Convert the material starting with the line containing "Task: Tap the green Suica card thumbnail" and going on through the end into a JSON list of strings, one string per line, leaving out blank lines.
-- begin --
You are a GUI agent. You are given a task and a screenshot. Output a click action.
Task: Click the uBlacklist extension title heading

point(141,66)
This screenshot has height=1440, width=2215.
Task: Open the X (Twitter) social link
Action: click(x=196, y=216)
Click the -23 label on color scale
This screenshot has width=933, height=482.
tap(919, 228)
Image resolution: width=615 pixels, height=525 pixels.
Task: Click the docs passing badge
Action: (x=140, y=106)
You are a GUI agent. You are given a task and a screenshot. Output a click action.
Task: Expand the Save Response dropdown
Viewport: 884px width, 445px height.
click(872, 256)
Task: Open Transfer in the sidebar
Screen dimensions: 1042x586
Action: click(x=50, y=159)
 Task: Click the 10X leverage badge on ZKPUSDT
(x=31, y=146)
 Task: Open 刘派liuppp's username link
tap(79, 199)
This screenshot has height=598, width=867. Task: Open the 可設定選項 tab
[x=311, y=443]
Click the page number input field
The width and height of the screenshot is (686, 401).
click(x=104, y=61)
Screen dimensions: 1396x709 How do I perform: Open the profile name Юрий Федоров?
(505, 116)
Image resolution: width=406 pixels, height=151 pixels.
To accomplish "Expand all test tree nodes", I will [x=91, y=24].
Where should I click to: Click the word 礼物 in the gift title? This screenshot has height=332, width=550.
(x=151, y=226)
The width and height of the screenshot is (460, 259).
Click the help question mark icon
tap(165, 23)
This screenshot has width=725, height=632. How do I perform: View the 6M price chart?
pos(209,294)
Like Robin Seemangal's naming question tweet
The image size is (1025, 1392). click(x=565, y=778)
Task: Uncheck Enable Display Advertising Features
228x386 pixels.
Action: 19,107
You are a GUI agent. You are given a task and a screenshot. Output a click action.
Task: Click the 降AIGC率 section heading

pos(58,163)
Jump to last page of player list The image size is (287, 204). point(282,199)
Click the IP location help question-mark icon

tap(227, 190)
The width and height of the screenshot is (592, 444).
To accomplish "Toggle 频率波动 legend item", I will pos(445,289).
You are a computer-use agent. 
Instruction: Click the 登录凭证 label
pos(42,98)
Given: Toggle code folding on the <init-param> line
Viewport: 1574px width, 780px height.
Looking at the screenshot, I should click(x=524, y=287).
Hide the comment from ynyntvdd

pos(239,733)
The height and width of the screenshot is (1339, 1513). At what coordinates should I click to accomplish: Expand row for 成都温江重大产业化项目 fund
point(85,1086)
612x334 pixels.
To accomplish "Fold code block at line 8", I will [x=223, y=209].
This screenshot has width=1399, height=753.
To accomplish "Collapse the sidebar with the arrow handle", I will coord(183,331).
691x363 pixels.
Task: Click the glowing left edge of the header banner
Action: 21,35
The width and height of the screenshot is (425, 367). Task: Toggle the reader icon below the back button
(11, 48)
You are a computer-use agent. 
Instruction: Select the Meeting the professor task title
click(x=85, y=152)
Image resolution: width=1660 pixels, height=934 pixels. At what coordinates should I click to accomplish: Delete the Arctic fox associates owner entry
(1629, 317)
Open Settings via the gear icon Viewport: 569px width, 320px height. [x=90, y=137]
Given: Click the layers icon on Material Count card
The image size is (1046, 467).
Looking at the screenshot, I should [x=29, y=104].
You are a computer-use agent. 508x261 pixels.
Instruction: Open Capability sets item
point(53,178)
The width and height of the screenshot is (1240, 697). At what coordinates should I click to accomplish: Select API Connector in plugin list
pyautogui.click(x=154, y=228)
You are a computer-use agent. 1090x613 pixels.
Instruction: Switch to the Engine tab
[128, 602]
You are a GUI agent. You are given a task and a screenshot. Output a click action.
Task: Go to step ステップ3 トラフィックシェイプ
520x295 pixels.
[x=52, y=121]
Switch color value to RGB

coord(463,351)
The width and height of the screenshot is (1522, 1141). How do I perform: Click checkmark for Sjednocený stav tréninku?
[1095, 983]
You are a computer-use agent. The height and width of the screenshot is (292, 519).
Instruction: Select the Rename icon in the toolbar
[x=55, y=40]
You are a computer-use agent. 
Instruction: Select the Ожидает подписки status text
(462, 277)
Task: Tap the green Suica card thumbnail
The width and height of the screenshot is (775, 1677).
-- end --
**Solution below**
[
  "Task: Tap the green Suica card thumbnail",
  "The width and height of the screenshot is (775, 1677)."
]